**EXERCISE PROMPT**
Below are entries; tally how many lines hold the string "orange" and answer with only that figure.

[Stored data]
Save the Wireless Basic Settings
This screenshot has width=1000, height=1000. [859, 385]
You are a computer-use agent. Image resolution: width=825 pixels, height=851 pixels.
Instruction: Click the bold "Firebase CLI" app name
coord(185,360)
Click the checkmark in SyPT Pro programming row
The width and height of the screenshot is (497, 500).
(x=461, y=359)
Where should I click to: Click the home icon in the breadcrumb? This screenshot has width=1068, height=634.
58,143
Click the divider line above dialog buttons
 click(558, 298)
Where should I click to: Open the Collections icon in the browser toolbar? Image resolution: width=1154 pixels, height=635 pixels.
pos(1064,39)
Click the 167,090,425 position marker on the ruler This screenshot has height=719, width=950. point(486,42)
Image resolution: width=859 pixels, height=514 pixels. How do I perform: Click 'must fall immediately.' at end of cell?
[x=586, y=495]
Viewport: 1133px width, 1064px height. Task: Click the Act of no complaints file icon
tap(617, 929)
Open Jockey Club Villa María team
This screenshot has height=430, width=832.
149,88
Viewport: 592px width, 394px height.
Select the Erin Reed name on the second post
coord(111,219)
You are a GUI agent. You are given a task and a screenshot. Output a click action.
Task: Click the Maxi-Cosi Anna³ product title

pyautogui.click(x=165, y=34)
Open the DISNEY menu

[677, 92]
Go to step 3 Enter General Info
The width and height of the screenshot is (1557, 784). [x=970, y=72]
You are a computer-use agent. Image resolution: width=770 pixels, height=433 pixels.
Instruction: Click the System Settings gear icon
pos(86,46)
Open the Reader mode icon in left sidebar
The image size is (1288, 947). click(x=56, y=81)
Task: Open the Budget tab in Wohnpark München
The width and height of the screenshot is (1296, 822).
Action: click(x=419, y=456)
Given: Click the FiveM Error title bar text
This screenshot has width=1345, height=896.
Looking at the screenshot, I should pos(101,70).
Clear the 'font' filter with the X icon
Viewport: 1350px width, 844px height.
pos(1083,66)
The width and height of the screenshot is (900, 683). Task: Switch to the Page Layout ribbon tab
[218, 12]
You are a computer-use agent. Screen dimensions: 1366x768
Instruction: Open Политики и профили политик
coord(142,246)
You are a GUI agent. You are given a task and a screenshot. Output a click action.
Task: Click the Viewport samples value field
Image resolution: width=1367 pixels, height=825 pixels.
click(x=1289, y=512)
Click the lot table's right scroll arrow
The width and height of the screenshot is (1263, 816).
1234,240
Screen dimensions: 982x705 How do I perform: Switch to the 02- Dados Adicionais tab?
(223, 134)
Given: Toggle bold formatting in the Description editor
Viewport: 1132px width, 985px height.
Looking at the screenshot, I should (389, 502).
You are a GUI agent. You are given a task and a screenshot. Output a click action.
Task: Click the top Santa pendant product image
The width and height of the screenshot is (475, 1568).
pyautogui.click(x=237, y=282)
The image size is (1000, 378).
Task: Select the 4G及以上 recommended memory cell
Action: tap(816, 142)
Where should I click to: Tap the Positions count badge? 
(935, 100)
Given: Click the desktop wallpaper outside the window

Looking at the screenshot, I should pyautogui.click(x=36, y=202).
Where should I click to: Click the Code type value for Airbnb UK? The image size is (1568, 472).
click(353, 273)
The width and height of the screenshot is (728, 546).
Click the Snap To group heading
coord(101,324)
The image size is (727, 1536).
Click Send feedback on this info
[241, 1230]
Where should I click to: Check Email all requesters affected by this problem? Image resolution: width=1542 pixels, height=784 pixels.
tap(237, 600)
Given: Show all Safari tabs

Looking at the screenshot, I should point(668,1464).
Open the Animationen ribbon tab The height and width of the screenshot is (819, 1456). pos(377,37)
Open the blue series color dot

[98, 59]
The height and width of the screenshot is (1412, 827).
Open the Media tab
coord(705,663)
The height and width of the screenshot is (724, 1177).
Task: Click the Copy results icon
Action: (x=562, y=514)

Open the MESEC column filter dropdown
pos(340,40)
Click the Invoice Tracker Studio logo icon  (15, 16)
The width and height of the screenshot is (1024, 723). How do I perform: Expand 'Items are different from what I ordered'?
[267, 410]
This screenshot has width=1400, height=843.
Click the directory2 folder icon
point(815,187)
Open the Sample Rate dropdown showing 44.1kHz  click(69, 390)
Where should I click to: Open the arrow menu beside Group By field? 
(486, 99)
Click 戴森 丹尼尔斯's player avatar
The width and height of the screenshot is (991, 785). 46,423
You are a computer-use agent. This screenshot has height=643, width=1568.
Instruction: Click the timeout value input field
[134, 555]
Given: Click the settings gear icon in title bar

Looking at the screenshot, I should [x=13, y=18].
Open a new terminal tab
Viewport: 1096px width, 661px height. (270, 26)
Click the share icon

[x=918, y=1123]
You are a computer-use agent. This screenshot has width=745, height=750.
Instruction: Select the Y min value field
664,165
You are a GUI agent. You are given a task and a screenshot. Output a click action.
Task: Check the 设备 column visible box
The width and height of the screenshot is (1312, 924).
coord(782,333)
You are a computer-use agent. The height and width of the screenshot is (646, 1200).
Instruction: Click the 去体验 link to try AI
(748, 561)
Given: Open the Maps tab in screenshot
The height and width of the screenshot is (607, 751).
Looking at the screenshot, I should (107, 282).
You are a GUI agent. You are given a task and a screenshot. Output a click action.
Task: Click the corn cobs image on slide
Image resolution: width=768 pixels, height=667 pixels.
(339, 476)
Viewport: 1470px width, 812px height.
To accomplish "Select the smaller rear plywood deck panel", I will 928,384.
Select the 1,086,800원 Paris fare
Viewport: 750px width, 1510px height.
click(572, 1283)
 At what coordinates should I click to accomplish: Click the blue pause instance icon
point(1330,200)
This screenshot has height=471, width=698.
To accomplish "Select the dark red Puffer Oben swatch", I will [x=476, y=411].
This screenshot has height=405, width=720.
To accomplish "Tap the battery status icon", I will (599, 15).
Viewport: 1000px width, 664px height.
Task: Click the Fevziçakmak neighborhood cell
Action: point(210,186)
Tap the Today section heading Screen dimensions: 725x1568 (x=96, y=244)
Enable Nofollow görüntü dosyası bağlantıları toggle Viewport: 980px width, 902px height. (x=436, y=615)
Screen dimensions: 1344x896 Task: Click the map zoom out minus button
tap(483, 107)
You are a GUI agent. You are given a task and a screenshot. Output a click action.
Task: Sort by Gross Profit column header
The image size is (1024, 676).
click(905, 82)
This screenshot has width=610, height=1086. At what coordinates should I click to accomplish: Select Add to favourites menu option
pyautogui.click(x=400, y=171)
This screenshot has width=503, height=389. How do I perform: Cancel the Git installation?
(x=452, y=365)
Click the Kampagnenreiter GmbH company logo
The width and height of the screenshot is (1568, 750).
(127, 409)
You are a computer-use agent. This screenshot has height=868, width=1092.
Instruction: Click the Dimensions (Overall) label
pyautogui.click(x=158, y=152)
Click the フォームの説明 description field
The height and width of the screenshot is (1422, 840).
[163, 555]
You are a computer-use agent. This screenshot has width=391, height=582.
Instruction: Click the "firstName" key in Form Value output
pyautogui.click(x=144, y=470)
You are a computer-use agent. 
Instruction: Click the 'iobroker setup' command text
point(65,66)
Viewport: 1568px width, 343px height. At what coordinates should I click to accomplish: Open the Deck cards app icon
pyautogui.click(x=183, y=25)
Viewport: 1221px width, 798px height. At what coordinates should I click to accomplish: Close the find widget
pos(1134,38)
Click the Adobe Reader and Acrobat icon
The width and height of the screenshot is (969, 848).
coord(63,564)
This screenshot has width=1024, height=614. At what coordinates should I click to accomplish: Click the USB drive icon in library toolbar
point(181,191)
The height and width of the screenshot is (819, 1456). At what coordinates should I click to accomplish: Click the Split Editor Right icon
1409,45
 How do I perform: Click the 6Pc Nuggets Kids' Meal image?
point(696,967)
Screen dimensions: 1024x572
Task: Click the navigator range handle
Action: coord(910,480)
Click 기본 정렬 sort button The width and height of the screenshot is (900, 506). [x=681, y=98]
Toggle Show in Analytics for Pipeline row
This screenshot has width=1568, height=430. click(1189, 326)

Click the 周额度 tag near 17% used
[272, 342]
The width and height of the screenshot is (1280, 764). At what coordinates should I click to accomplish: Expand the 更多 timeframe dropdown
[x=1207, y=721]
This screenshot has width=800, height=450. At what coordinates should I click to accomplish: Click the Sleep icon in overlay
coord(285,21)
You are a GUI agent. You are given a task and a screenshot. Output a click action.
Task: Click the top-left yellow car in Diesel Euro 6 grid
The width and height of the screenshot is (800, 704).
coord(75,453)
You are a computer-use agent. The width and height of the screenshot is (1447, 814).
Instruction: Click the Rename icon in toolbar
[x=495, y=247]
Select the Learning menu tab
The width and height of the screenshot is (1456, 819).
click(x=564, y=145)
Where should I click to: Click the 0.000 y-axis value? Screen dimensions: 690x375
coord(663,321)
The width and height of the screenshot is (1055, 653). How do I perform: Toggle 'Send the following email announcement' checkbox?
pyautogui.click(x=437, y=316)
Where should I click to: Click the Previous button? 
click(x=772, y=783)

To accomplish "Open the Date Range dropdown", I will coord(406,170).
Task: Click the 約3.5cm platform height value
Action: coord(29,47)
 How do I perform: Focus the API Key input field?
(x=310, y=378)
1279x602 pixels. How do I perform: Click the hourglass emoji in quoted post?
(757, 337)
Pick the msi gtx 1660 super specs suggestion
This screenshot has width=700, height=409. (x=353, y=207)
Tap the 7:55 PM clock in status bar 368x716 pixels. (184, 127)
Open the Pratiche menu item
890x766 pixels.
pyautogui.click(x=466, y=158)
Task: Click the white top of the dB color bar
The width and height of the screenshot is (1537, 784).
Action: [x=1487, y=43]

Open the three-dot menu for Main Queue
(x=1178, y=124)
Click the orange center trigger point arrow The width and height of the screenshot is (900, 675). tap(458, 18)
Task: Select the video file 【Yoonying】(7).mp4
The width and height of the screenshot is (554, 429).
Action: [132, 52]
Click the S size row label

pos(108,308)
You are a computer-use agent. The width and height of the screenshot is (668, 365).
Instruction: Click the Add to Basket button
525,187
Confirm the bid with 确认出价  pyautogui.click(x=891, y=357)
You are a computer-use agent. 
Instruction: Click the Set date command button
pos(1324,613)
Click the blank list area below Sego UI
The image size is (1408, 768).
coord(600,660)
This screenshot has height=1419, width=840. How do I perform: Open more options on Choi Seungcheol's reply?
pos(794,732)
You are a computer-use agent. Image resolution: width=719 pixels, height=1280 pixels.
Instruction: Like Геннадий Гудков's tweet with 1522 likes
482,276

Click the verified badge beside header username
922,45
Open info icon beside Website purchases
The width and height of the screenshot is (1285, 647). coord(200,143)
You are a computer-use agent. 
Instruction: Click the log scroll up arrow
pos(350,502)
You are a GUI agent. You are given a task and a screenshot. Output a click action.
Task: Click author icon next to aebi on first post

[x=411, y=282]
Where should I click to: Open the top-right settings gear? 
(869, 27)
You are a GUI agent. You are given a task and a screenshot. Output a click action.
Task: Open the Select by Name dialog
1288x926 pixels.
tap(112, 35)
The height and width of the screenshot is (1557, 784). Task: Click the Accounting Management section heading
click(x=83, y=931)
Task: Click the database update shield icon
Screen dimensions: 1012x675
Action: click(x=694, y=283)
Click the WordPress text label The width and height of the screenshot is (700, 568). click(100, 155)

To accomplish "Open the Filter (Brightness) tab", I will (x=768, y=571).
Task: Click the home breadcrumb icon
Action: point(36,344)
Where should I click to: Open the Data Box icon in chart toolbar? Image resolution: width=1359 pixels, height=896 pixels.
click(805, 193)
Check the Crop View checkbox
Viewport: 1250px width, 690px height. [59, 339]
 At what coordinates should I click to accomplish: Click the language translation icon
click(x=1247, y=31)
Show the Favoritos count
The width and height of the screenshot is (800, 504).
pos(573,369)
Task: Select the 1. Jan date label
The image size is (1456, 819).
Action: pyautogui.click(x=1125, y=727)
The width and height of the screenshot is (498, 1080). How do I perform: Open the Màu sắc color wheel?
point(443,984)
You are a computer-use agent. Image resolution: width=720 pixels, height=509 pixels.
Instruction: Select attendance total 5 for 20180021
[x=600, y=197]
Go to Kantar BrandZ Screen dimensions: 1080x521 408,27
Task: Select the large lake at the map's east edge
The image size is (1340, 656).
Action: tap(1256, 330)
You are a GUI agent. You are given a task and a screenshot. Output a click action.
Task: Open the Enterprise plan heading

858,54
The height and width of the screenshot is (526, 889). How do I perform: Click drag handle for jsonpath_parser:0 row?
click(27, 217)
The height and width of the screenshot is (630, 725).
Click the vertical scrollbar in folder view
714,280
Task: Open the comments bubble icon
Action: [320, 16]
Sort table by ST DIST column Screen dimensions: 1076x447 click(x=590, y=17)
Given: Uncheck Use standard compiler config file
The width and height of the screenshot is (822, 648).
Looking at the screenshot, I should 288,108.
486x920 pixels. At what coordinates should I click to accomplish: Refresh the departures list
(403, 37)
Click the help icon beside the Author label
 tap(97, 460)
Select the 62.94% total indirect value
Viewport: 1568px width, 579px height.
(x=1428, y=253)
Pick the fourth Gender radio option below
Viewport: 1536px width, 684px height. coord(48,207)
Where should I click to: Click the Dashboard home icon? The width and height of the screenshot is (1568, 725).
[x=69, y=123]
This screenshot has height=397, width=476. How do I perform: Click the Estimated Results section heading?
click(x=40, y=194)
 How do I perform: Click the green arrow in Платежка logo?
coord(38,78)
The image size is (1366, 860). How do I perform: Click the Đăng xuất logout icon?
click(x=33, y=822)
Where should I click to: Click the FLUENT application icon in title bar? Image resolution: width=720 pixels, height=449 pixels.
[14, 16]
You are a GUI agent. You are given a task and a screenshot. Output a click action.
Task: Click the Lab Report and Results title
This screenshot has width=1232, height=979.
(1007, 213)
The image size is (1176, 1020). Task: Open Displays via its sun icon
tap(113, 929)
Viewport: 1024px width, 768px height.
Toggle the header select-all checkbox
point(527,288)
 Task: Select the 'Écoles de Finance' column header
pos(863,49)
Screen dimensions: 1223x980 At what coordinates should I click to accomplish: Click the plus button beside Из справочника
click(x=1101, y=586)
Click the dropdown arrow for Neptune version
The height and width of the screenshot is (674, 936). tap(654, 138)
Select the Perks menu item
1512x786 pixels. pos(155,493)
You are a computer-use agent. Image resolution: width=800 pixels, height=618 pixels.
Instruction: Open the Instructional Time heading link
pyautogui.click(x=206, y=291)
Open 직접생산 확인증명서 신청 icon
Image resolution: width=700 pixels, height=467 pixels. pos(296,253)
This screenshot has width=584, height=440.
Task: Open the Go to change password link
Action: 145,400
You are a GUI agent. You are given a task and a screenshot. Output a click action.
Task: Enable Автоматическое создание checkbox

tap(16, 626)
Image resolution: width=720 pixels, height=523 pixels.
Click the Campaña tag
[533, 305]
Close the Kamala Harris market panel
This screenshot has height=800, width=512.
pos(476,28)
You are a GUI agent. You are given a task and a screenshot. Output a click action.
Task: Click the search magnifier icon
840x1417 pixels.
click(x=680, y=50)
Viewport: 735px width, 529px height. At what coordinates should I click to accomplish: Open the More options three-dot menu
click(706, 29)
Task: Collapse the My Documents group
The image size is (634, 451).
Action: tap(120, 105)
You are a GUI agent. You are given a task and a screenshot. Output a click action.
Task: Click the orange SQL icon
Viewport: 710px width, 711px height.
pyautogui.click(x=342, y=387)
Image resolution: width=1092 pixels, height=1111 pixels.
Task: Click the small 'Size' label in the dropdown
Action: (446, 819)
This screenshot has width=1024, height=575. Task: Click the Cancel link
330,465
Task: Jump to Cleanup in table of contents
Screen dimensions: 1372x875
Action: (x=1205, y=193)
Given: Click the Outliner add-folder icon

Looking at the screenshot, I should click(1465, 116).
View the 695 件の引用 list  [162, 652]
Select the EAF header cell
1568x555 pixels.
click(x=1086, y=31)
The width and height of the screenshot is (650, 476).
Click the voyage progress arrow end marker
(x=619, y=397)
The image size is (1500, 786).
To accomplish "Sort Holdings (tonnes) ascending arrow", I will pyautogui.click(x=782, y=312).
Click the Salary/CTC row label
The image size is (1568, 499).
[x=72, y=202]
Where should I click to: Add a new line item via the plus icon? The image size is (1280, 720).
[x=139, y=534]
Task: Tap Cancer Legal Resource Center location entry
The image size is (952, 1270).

**RESPONSE AREA**
2